+++ GIVEN INFORMATION +++

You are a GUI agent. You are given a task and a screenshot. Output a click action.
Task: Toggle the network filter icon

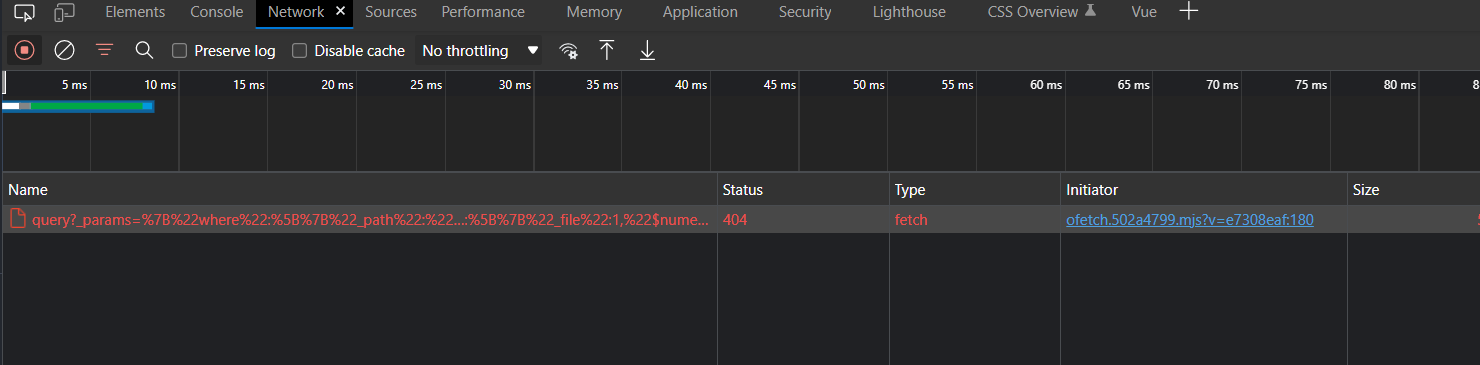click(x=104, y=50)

+++
+++ GIVEN INFORMATION +++

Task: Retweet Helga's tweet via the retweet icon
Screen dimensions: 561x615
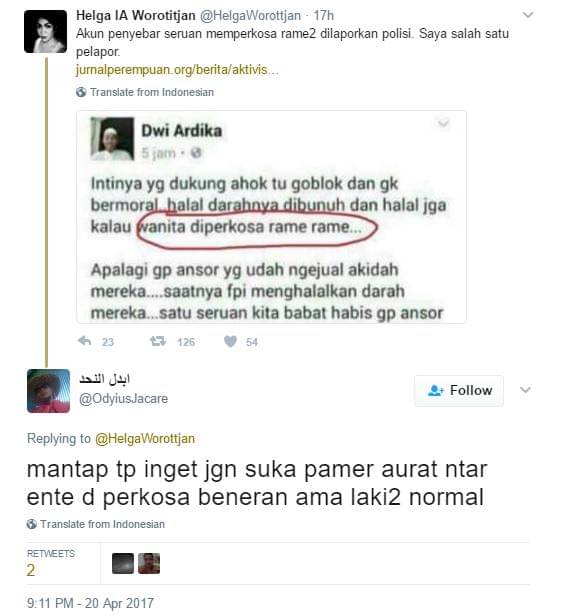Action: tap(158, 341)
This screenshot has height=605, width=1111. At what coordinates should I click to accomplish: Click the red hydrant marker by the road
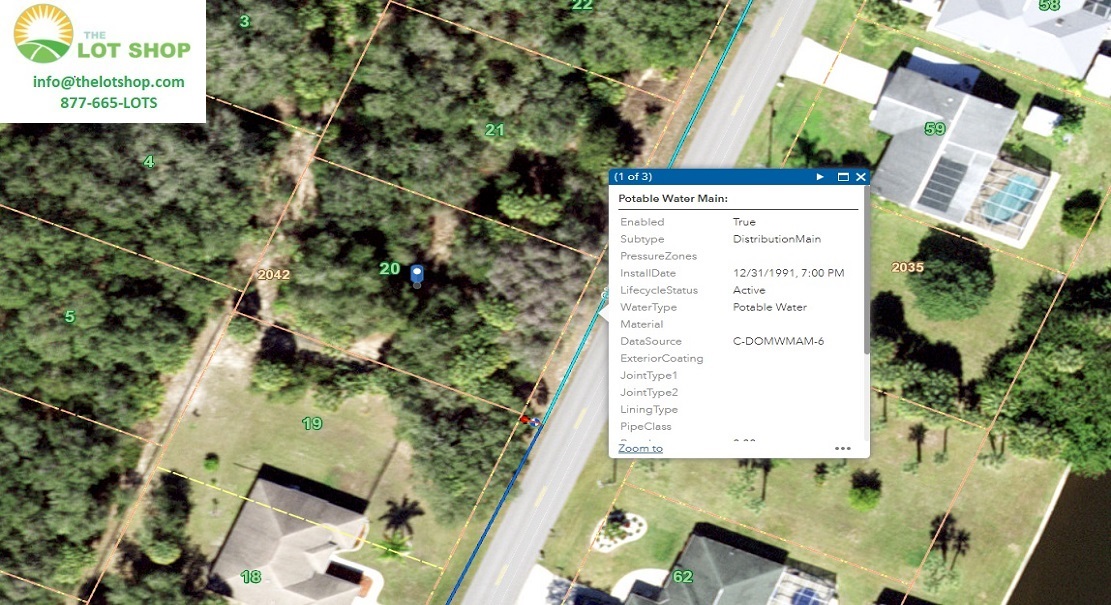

+++
+++ GIVEN INFORMATION +++

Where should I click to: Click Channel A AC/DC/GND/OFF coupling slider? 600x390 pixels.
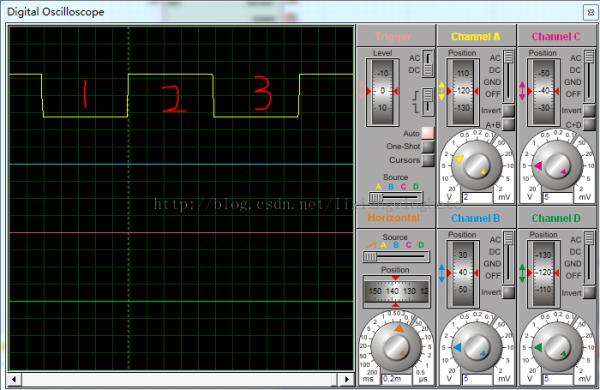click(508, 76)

+++

### ASSIGNMENT
Look at the records above. Copy every line where the string "screenshot" occurs.

### EXERCISE SOLUTION
You are a GUI agent. You are given a task and a screenshot. Output a click action.
This screenshot has height=605, width=1111. At what coordinates should I click to accomplish: Click the red hydrant marker by the road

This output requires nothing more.